Data listing
(begin)

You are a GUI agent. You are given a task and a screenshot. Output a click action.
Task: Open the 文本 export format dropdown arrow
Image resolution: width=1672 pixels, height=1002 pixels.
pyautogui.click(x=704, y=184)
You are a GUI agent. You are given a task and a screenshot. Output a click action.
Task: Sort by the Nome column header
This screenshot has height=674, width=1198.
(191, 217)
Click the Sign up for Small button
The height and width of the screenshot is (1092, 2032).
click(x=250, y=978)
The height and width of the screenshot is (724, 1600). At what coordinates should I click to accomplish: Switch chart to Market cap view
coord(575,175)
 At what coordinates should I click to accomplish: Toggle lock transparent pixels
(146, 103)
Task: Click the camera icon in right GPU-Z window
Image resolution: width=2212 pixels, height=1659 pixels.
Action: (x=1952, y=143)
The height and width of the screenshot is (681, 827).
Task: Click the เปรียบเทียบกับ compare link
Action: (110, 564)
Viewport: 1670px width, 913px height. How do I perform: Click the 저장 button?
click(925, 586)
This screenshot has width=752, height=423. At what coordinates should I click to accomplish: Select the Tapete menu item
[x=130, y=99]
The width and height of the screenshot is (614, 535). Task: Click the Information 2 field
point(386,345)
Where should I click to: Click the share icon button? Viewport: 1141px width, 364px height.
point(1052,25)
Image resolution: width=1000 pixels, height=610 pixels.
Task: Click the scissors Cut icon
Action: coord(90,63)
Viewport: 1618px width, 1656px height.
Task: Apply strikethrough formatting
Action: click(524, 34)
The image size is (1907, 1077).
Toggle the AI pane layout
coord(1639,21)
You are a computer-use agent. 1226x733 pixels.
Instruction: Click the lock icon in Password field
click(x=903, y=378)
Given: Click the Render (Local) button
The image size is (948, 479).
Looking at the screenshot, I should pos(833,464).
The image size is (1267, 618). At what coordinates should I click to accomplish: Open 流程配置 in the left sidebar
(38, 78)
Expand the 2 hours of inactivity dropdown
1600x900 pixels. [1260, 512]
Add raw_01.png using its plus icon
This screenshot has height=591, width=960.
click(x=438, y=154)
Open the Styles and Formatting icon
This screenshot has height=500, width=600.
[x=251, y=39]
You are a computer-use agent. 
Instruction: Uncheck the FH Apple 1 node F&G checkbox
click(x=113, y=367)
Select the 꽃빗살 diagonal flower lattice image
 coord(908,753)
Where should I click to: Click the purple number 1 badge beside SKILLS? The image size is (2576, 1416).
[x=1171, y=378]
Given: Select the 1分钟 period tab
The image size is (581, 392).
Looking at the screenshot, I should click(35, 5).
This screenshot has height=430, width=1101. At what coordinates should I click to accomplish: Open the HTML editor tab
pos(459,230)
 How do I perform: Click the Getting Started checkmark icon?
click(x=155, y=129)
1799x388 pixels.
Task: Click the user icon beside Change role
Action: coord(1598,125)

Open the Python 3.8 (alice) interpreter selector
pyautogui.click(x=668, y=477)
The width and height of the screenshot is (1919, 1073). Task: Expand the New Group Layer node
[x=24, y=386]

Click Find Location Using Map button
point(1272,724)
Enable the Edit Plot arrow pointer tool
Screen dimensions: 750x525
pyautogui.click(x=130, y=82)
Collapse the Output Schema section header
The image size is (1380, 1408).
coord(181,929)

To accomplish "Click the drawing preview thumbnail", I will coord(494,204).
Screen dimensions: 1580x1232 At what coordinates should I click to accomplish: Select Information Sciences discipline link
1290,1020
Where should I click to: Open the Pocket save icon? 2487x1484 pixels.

(end)

Request
Convert every line of the items above into a numbered list, omitting the blank lines.

Solved problem
1. You are a GUI agent. You are given a task and a screenshot. Output a click action.
2. Task: Open the 文本 export format dropdown arrow
3. Image resolution: width=1672 pixels, height=1002 pixels.
4. pyautogui.click(x=704, y=184)
5. You are a GUI agent. You are given a task and a screenshot. Output a click action.
6. Task: Sort by the Nome column header
7. This screenshot has height=674, width=1198.
8. (191, 217)
9. Click the Sign up for Small button
10. The height and width of the screenshot is (1092, 2032).
11. click(x=250, y=978)
12. The height and width of the screenshot is (724, 1600). At what coordinates should I click to accomplish: Switch chart to Market cap view
13. coord(575,175)
14.  At what coordinates should I click to accomplish: Toggle lock transparent pixels
15. (146, 103)
16. Task: Click the camera icon in right GPU-Z window
17. Image resolution: width=2212 pixels, height=1659 pixels.
18. Action: (x=1952, y=143)
19. The height and width of the screenshot is (681, 827).
20. Task: Click the เปรียบเทียบกับ compare link
21. Action: (110, 564)
22. Viewport: 1670px width, 913px height. How do I perform: Click the 저장 button?
23. click(925, 586)
24. This screenshot has width=752, height=423. At what coordinates should I click to accomplish: Select the Tapete menu item
25. [x=130, y=99]
26. The width and height of the screenshot is (614, 535). Task: Click the Information 2 field
27. point(386,345)
28. Where should I click to: Click the share icon button? Viewport: 1141px width, 364px height.
29. point(1052,25)
30. Image resolution: width=1000 pixels, height=610 pixels.
31. Task: Click the scissors Cut icon
32. Action: coord(90,63)
33. Viewport: 1618px width, 1656px height.
34. Task: Apply strikethrough formatting
35. Action: click(524, 34)
36. The image size is (1907, 1077).
37. Toggle the AI pane layout
38. coord(1639,21)
39. You are a computer-use agent. 1226x733 pixels.
40. Instruction: Click the lock icon in Password field
41. click(x=903, y=378)
42. Given: Click the Render (Local) button
43. The image size is (948, 479).
44. Looking at the screenshot, I should pos(833,464).
45. The image size is (1267, 618). At what coordinates should I click to accomplish: Open 流程配置 in the left sidebar
46. (38, 78)
47. Expand the 2 hours of inactivity dropdown
48. 1600x900 pixels. [1260, 512]
49. Add raw_01.png using its plus icon
50. This screenshot has height=591, width=960.
51. click(x=438, y=154)
52. Open the Styles and Formatting icon
53. This screenshot has height=500, width=600.
54. [x=251, y=39]
55. You are a computer-use agent. 
56. Instruction: Uncheck the FH Apple 1 node F&G checkbox
57. click(x=113, y=367)
58. Select the 꽃빗살 diagonal flower lattice image
59.  coord(908,753)
60. Where should I click to: Click the purple number 1 badge beside SKILLS? The image size is (2576, 1416).
61. [x=1171, y=378]
62. Given: Select the 1分钟 period tab
63. The image size is (581, 392).
64. Looking at the screenshot, I should click(35, 5).
65. This screenshot has height=430, width=1101. At what coordinates should I click to accomplish: Open the HTML editor tab
66. pos(459,230)
67.  How do I perform: Click the Getting Started checkmark icon?
68. click(x=155, y=129)
69. 1799x388 pixels.
70. Task: Click the user icon beside Change role
71. Action: coord(1598,125)
72. Open the Python 3.8 (alice) interpreter selector
73. pyautogui.click(x=668, y=477)
74. The width and height of the screenshot is (1919, 1073). Task: Expand the New Group Layer node
75. [x=24, y=386]
76. Click Find Location Using Map button
77. point(1272,724)
78. Enable the Edit Plot arrow pointer tool
79. Screen dimensions: 750x525
80. pyautogui.click(x=130, y=82)
81. Collapse the Output Schema section header
82. The image size is (1380, 1408).
83. coord(181,929)
84. To accomplish "Click the drawing preview thumbnail", I will coord(494,204).
85. Screen dimensions: 1580x1232 At what coordinates should I click to accomplish: Select Information Sciences discipline link
86. 1290,1020
87. Where should I click to: Open the Pocket save icon? 2487x1484 pixels.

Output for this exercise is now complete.